**Entries shown**
::::::::

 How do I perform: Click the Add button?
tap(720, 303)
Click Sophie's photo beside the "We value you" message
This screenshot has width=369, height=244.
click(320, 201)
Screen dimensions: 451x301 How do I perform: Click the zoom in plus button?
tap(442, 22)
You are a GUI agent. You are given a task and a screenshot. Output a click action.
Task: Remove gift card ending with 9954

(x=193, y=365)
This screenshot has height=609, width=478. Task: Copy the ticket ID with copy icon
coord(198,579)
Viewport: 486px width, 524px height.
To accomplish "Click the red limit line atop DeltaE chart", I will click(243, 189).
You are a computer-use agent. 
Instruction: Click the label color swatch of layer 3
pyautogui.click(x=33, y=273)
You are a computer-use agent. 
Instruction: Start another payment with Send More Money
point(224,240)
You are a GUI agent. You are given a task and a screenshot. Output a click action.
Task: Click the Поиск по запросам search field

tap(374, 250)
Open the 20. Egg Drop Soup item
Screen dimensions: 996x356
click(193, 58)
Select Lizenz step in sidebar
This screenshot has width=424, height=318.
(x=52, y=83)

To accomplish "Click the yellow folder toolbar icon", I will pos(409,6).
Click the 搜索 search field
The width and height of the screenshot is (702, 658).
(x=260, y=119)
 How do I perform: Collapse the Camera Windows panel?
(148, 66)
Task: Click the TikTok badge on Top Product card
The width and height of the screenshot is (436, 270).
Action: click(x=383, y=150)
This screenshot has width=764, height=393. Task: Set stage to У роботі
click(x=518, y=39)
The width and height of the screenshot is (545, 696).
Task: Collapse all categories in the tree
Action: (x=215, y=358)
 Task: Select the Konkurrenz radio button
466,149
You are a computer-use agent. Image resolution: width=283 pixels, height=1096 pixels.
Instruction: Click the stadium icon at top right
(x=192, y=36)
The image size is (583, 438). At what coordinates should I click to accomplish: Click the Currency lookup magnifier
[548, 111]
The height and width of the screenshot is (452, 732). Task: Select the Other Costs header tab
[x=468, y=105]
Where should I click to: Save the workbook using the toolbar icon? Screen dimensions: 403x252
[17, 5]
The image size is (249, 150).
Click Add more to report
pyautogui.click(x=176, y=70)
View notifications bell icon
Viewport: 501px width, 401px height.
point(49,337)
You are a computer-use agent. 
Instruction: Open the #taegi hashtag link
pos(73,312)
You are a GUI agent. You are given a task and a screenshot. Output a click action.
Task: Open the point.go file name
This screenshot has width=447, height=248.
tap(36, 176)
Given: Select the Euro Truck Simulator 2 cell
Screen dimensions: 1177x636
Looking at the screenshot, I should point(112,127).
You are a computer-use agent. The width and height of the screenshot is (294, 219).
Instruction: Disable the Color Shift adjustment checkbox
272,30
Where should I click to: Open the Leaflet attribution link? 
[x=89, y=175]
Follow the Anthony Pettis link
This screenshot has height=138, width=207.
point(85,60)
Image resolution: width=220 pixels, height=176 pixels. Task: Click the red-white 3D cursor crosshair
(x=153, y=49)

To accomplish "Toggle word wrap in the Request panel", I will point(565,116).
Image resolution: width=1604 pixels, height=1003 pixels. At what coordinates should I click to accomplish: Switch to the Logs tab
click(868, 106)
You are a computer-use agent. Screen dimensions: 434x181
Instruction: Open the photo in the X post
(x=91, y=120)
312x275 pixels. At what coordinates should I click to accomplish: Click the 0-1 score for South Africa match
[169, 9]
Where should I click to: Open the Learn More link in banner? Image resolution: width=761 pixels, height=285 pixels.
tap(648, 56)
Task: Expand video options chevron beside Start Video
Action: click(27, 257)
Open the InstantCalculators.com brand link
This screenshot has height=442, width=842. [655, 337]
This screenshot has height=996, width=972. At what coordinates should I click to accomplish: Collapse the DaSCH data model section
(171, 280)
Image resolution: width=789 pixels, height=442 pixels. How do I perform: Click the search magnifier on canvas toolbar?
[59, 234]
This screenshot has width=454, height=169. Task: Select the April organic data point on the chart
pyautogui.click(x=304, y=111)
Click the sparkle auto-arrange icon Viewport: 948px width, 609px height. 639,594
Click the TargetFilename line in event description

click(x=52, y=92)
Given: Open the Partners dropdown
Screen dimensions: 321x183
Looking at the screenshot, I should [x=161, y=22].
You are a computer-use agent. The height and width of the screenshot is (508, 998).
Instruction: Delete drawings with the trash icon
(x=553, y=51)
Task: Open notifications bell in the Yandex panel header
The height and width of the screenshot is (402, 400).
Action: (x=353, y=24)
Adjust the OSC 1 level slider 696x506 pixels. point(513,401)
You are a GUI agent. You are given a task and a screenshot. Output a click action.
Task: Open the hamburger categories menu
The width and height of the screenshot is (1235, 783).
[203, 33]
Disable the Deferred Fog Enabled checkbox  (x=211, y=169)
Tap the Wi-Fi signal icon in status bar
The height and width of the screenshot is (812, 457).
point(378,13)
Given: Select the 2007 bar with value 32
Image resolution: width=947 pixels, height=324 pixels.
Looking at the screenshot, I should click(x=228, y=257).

::::::::

**Exercise goal**
Having output the line that contains "Viewport: 486px width, 524px height.", stop. Every line before it, back to the first line of the data, must be reproduced exactly.

**Answer section**
 How do I perform: Click the Add button?
tap(720, 303)
Click Sophie's photo beside the "We value you" message
This screenshot has width=369, height=244.
click(320, 201)
Screen dimensions: 451x301 How do I perform: Click the zoom in plus button?
tap(442, 22)
You are a GUI agent. You are given a task and a screenshot. Output a click action.
Task: Remove gift card ending with 9954

(x=193, y=365)
This screenshot has height=609, width=478. Task: Copy the ticket ID with copy icon
coord(198,579)
Viewport: 486px width, 524px height.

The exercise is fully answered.